(Entries for locating displayed items)
(begin)

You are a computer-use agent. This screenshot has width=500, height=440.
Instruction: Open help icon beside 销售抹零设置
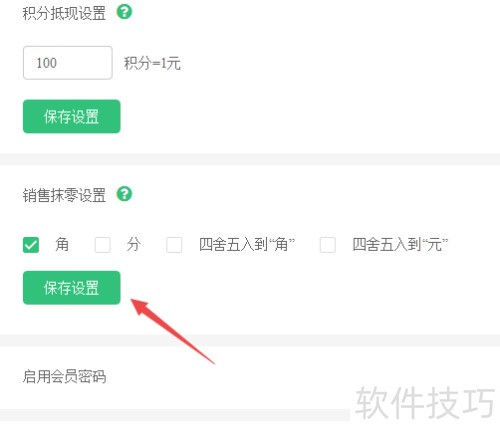[124, 194]
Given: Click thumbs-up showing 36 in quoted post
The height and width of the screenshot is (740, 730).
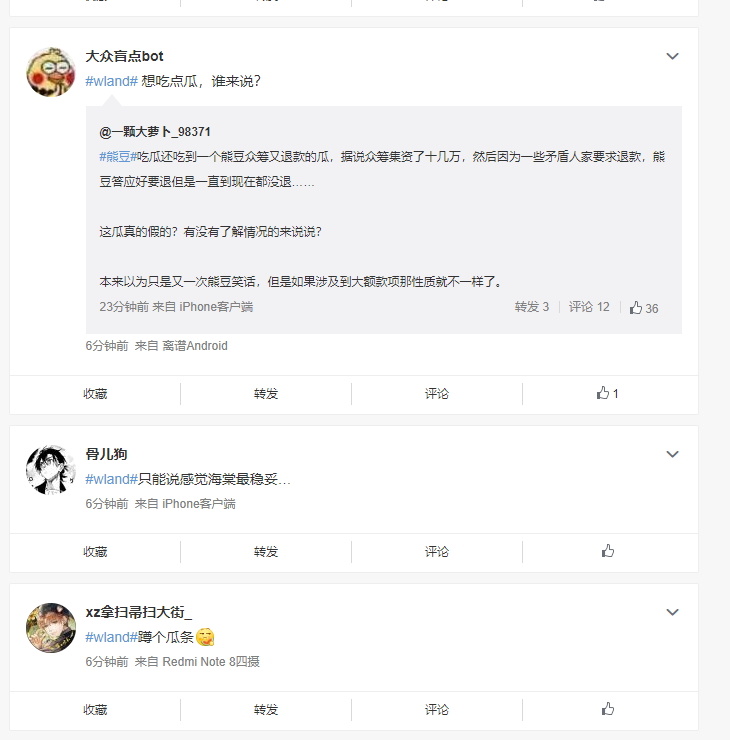Looking at the screenshot, I should [644, 308].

(end)

== Work instructions ==
Extract each line of the entries above that contains the word "width".

== Solution ==
You are a computer-use agent. This screenshot has width=500, height=440.
The height and width of the screenshot is (740, 730).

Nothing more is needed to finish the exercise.